* HOW TO COMPLETE THIS TASK
If a line in the following entries holds the string "will", include it in the tally. State the total and nothing further.

[[ EXTRACTED MATERIAL, beginning ]]

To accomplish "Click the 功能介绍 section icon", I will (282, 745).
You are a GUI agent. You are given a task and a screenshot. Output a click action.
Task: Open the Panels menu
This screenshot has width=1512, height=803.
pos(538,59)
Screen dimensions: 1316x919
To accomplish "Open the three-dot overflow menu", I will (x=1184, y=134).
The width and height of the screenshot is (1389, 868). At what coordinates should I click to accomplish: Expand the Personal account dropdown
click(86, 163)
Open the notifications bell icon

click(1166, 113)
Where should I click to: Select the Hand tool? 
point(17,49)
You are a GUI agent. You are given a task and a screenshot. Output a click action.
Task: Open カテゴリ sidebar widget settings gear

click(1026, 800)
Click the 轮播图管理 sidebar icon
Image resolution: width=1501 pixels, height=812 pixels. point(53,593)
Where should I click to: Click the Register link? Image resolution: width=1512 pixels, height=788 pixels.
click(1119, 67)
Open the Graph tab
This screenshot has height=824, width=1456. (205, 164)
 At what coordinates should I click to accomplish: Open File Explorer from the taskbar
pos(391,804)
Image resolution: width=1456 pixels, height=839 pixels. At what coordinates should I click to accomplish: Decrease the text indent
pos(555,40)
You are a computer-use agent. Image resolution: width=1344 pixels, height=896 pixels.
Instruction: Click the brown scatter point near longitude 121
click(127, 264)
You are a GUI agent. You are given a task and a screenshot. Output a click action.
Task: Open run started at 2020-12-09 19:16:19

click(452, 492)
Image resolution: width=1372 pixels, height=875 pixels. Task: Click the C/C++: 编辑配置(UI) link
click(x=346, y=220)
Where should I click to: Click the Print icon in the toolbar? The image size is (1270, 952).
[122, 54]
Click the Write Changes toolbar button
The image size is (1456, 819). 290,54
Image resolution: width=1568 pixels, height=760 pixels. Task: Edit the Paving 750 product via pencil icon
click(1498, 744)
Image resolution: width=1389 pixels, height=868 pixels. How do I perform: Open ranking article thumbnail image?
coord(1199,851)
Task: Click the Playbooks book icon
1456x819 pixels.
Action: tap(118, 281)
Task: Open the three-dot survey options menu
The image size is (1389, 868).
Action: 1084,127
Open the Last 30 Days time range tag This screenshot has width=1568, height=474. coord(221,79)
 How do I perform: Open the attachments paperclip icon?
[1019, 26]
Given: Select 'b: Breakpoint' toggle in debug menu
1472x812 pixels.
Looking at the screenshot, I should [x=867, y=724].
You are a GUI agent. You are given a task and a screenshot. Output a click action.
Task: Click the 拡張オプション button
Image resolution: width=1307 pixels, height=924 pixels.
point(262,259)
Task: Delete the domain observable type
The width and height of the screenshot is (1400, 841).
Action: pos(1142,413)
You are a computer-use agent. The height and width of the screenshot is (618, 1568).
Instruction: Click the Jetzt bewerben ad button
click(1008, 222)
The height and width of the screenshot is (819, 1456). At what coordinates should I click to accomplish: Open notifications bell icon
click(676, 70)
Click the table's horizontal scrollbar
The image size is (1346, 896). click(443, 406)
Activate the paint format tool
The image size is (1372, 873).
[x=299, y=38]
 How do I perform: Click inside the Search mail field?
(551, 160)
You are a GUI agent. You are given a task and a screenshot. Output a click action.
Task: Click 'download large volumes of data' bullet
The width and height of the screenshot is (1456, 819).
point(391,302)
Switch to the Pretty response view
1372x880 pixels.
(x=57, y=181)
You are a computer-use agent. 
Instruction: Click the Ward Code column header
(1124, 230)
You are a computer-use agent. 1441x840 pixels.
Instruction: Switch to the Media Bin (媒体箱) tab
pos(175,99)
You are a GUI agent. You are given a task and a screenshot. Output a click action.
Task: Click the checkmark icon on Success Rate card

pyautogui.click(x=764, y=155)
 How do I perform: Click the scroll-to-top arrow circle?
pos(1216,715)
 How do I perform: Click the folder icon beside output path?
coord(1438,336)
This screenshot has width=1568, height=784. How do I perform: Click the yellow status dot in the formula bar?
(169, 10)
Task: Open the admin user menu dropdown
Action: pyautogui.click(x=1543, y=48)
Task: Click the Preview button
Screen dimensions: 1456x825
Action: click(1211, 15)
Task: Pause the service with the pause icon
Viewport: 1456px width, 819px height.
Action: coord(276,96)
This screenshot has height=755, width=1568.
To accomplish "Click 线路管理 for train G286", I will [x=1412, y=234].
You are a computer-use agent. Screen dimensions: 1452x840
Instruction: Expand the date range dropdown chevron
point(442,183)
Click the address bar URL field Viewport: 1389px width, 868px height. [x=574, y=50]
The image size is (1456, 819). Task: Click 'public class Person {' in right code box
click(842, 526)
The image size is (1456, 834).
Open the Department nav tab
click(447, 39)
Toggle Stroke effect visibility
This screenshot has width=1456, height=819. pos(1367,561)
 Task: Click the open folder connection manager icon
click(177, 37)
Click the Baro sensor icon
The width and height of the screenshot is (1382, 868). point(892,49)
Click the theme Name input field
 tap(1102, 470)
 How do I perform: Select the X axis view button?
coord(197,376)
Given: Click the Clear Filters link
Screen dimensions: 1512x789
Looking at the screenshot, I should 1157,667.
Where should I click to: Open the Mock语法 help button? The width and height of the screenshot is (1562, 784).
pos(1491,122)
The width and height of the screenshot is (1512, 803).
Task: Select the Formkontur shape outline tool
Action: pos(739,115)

[[ EXTRACTED MATERIAL, end ]]

* TASK RESULT
3